Modulatory activity of GABAB receptors on cholinergic tone in guinea‐pig distal colon

1 The effect of γ‐aminobutyric acid (GABA) administration was studied in both in vitro and in vivo preparations of the guinea‐pig distal colon. 2 In in vitro preparations GABA (10−7 − 10−3m) elicited a dose‐dependent relaxation; a decrease in the spontaneous contractions was sometimes observed. 3 The effect of GABA was mimicked by (—)‐baclofen, which gave a dose‐response curve overlapping that of GABA, while (+)‐baclofen was about one hundred times less potent. 4 The relaxation responses induced by the above drugs were antagonized by 5‐aminovaleric acid (5 × 10−4m), which did not affect adenosine‐induced relaxation, but they were insensitive to bicuculline (10−5m) and picrotoxin (10−5m). Moreover, they were prevented by tetrodotoxin (6 × 10−7m). In hyoscine (10−7m)‐pretreated preparations, GABA still evoked a small relaxation response (approx. 10% of the maximum) that was bicuculline‐sensitive. 5 Desensitization to GABA (10−5m) was observed.
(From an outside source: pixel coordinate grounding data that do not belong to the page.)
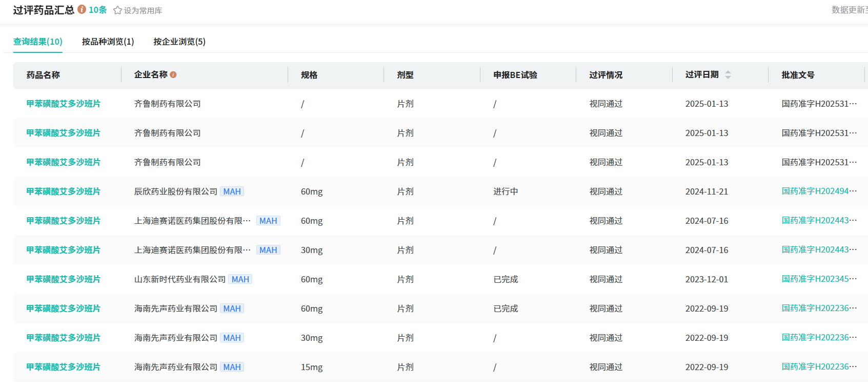Open first 甲苯磺酸艾多沙班片 drug link
The width and height of the screenshot is (868, 385).
(63, 104)

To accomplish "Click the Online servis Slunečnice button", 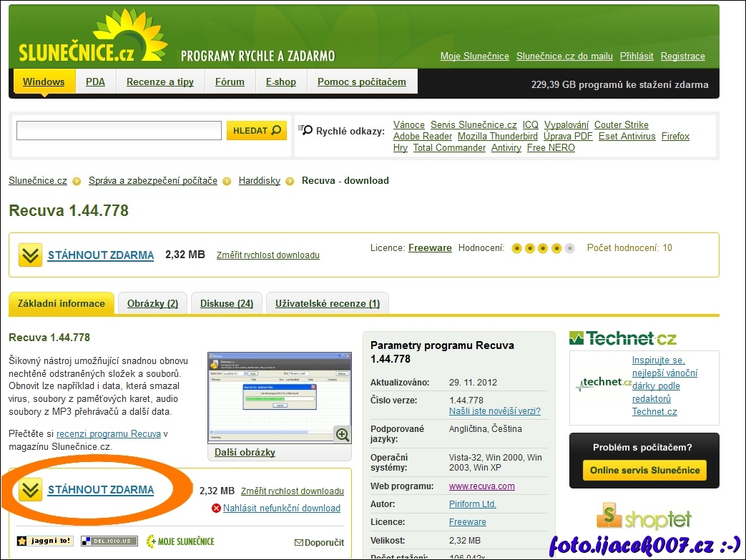I will pyautogui.click(x=644, y=470).
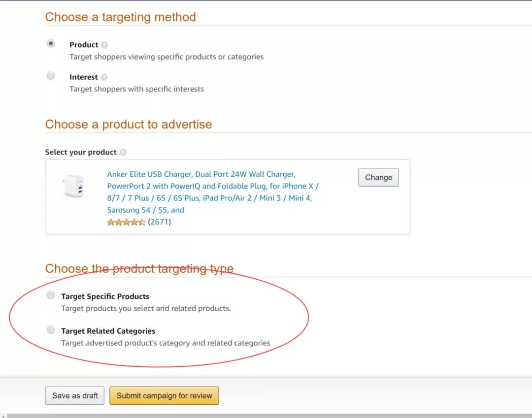
Task: Choose Target Specific Products option
Action: coord(51,295)
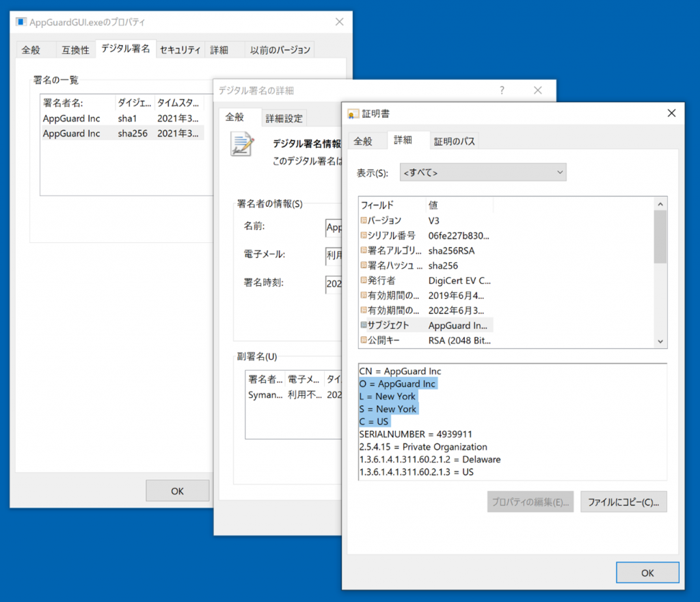This screenshot has height=602, width=700.
Task: Open the セキュリティ tab in properties
Action: 180,50
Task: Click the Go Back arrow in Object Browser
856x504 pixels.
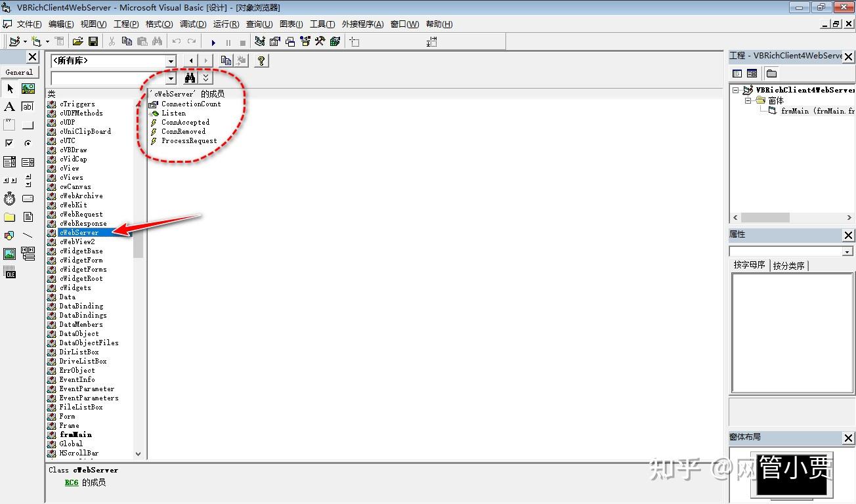Action: click(x=190, y=60)
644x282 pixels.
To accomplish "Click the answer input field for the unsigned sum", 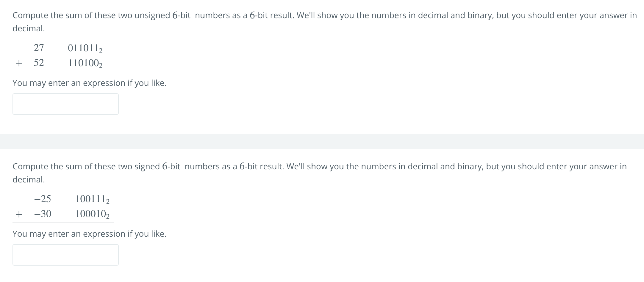I will [x=65, y=104].
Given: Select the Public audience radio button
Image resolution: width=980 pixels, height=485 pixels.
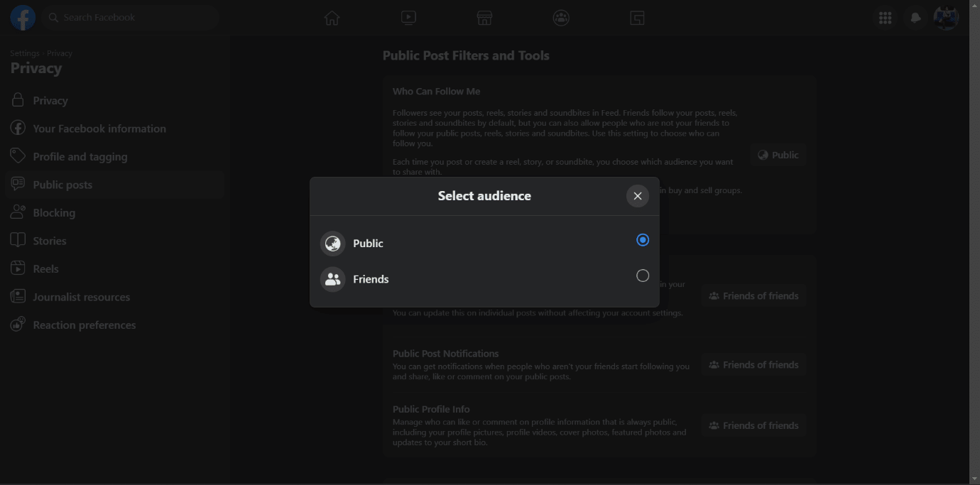Looking at the screenshot, I should pyautogui.click(x=643, y=240).
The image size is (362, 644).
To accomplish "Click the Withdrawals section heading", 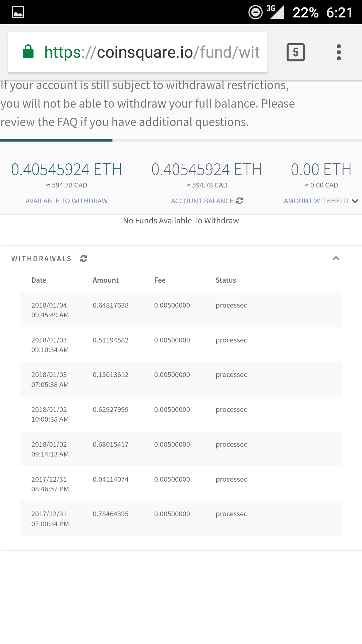I will point(42,259).
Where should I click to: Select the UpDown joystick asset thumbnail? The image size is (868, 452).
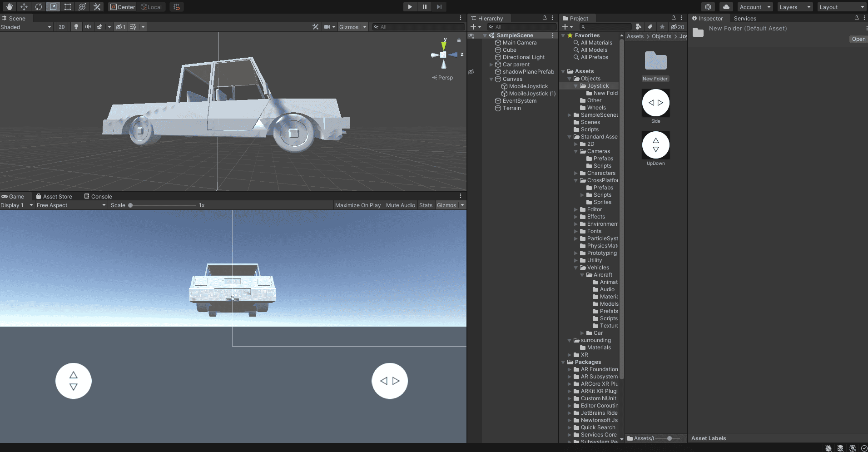(655, 145)
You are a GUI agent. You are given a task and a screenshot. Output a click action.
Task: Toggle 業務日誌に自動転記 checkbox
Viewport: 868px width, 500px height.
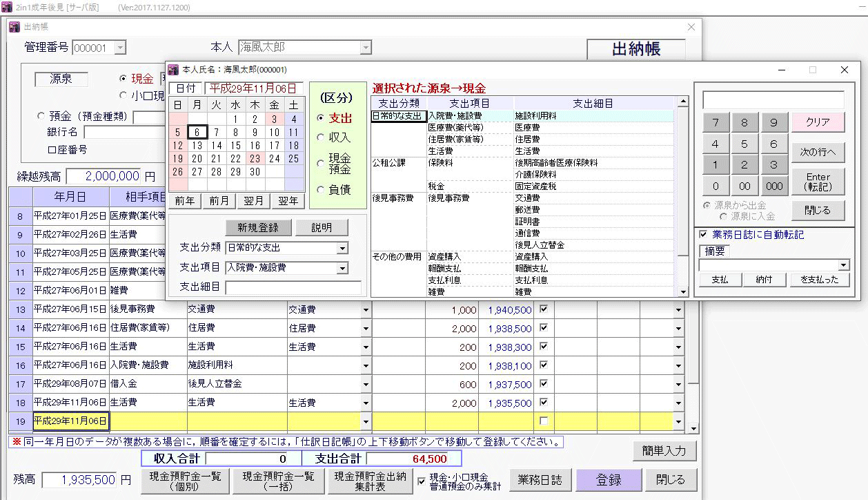point(703,235)
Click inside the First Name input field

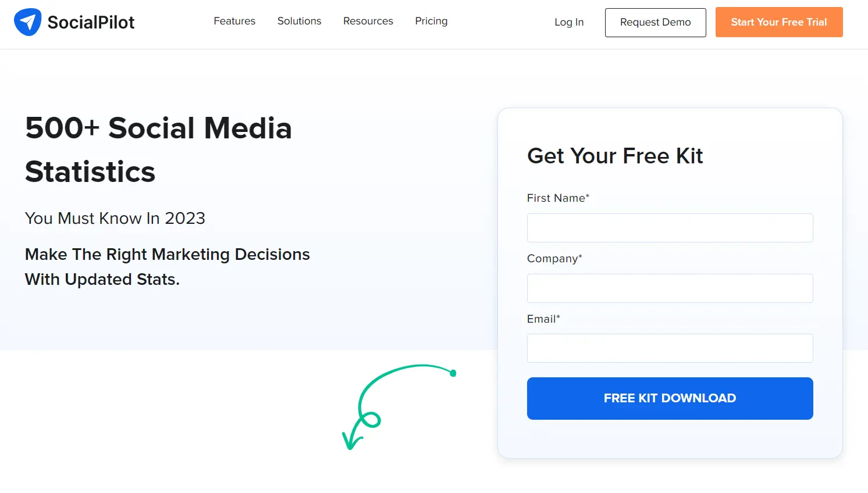tap(670, 228)
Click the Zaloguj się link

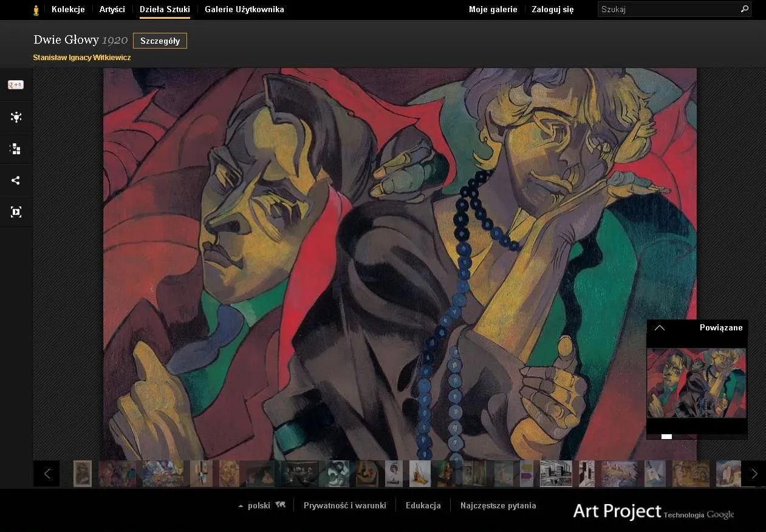click(552, 9)
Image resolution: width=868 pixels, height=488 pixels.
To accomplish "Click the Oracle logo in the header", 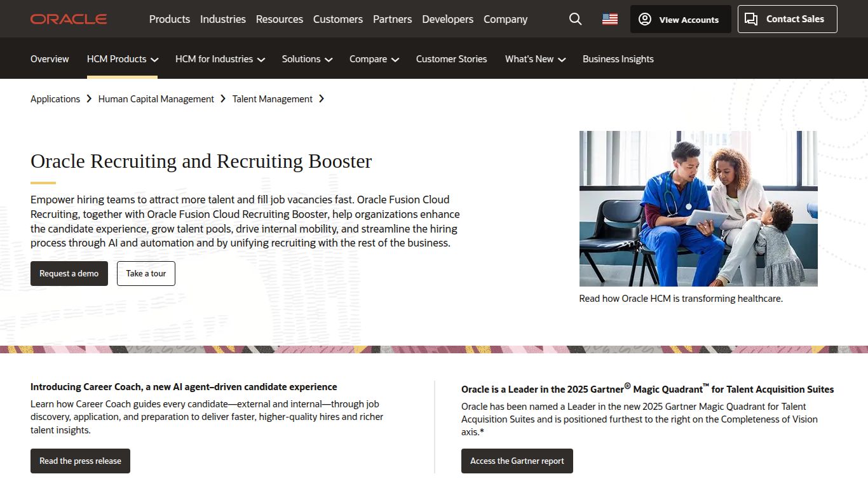I will (68, 18).
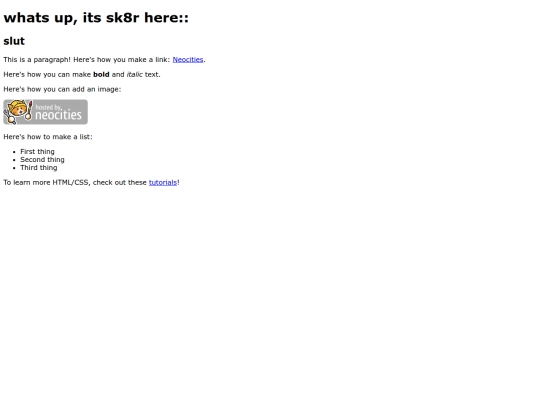Click the 'This is a paragraph!' text
This screenshot has width=540, height=405.
[37, 60]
A specific cross‐desensitization occurred between GABA (10−5m) and (—)‐baclofen (10−5m). 6 In in vivo preparations, GABA (10 μmol kg−1) and (—)‐baclofen (5 μmol kg−1) produced a dose‐related inhibition of basal tone, while (+)‐baclofen (5 μmol kg−1) had much less effect (about 25%). A decrease in the spontaneous contractions was sometimes observed. 7 The relaxant effect of GABA and (—)‐baclofen persisted in guinea‐pigs pretreated (1–2 min) with picrotoxin (1.6 μmol kg−1), whereas it was significantly reduced in animals injected 1 min beforehand with 5‐aminovaleric acid (0.2 mmol). 8 The maximal relaxant effect induced by GABA and (—)‐baclofen did not differ from that of atropine (0.9 μmol kg−1) and after atropine administration GABA had no further inhibitory effect. 9 Relaxation responses induced by GABA and (—)‐baclofen still occurred after blockade of nicotinic receptors by hexamethonium (0.17 mmol kg−1), which itself caused an increase in the basal tone. 10 When the tone was increased by topical application of physostigmine (40 μg), GABA and (—)‐baclofen induced a greater relaxation than that obtained in basal conditions. 11 It is concluded that GABA, both in vitro and in vivo administration, inhibits cholinergic tone in guinea‐pig distal colon and that this effect is mediated mainly by activation of GABAB receptors. Further experiments are required to ascertain the possible physiological role of a GABA‐releasing neuronal system in the colon in vivo.